A spokeswoman for New Life, Laura Silsby, said: “In this chaos the government is in right now we were just trying to do the right thing.”

She said the group planned to take 100 children by bus to a 45-room hotel in Cabarete that was being converted into an orphanage.

The arrests came amid fears that child traffickers could be taking advantage of the mayhem in Port-au-Prince to snatch children from hospitals or refugee camps. Unaccompanied children are a common sight in the city’s streets.

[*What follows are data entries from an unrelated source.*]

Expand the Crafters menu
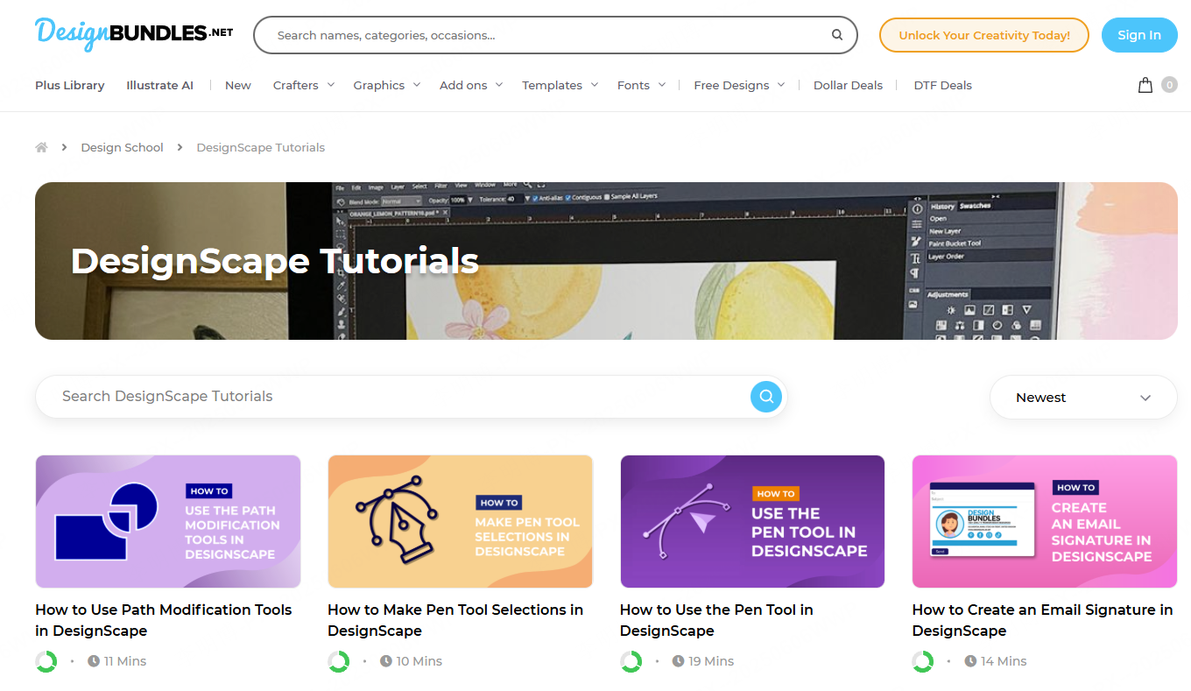The width and height of the screenshot is (1191, 691). pos(303,85)
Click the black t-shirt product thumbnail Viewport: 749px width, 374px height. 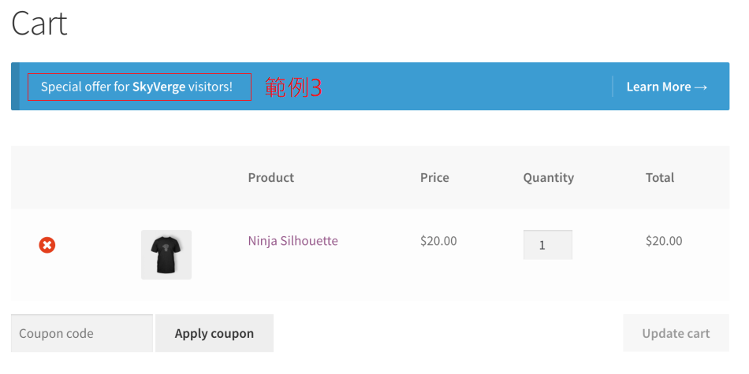pos(166,254)
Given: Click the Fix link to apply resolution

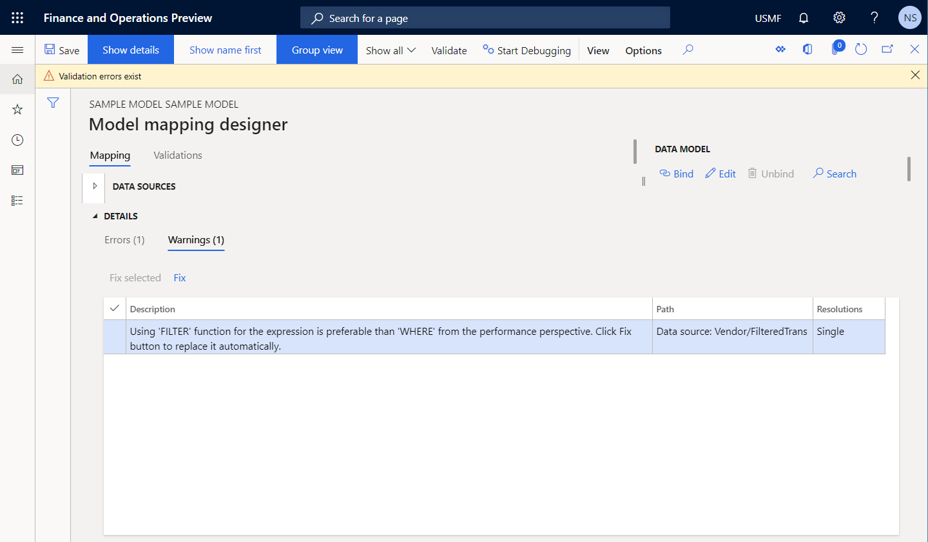Looking at the screenshot, I should (x=179, y=277).
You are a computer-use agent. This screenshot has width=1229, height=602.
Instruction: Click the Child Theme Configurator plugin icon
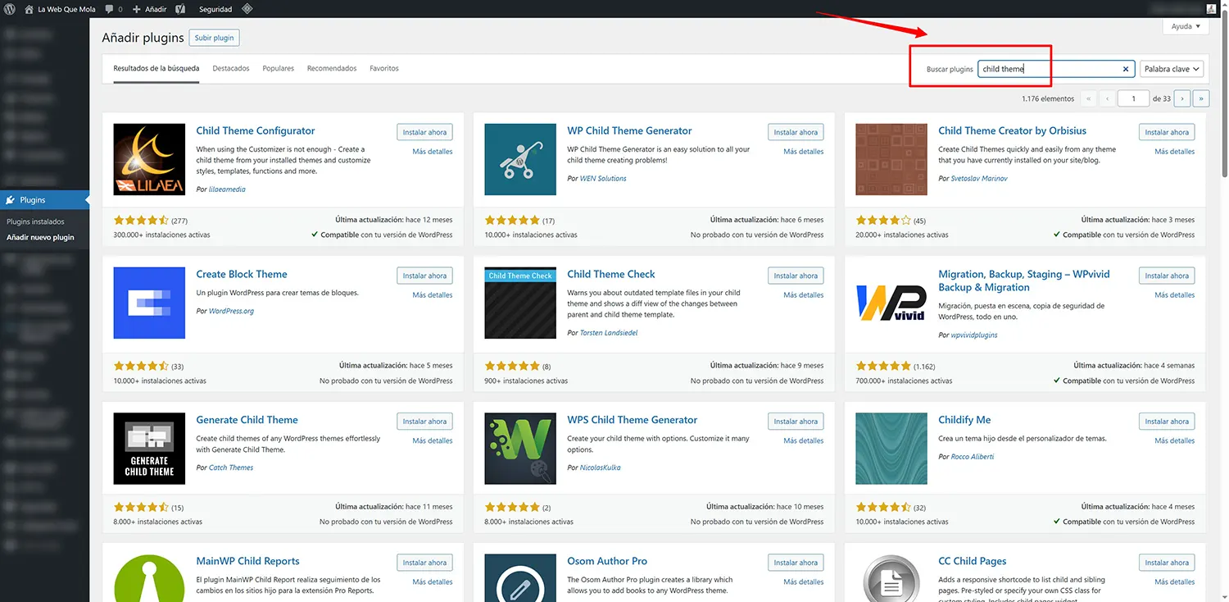pyautogui.click(x=149, y=159)
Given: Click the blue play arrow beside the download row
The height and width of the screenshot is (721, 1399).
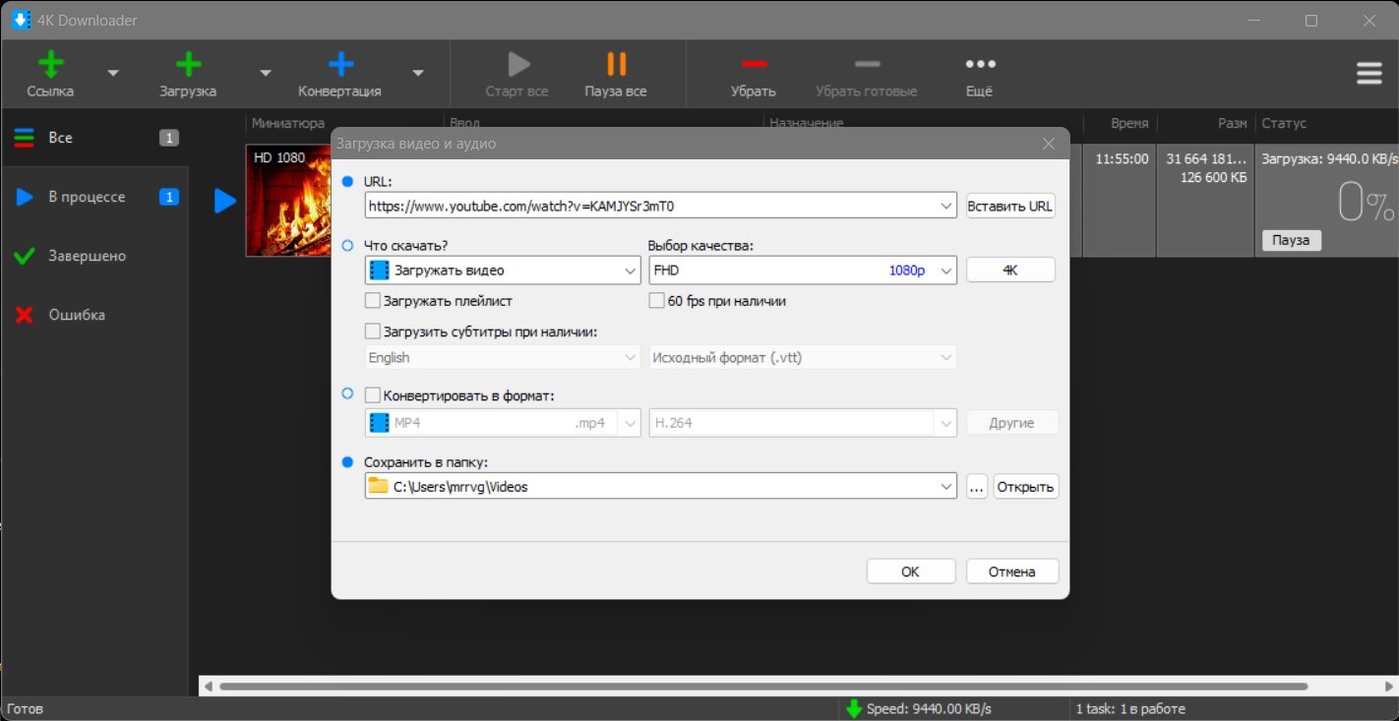Looking at the screenshot, I should click(x=225, y=201).
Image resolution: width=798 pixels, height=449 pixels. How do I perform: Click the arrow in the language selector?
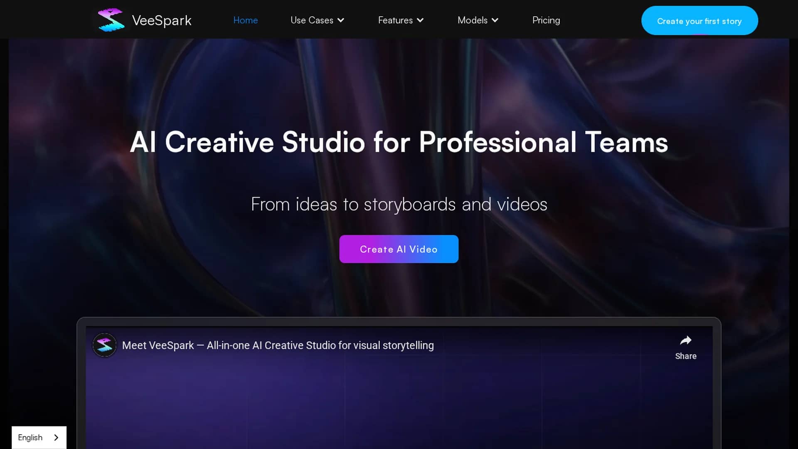(x=56, y=437)
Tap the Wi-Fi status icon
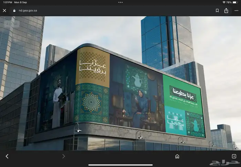The width and height of the screenshot is (241, 167). coord(224,2)
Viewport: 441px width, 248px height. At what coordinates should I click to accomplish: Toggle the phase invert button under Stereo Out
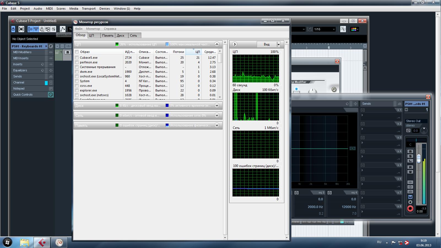(x=408, y=131)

Aid workers believe the quake may have created thousands of orphans who are easy targets for criminal gangs.

Unicef’s senior child protection adviser in Haiti, Bo Viktor Nylund, said: “We have heard reports that there has been trafficking through the border and flights leaving the country but we have not been able to verify this.”

He said some abduction reports could probably be explained as wellwishers trying to help, while others could be linked to exploitation for sexual purposes. “Probably more of the first,” he said, but added: “Without parents it is a given that you are more vulnerable.”

Some aid workers in Port-au-Prince are turning their attention to the psychological effects on Haiti’s young people.

“They are afraid of what is going to happen,” said Pierre Biales, a French doctor who is setting up sports and cultural activities for displaced children.

Port-au-Prince’s remaining churches and markets filled with Haitians yesterday as life slowly returned to routine. Downtown, the stench of death had started to recede and tractors were demolishing fallen buildings.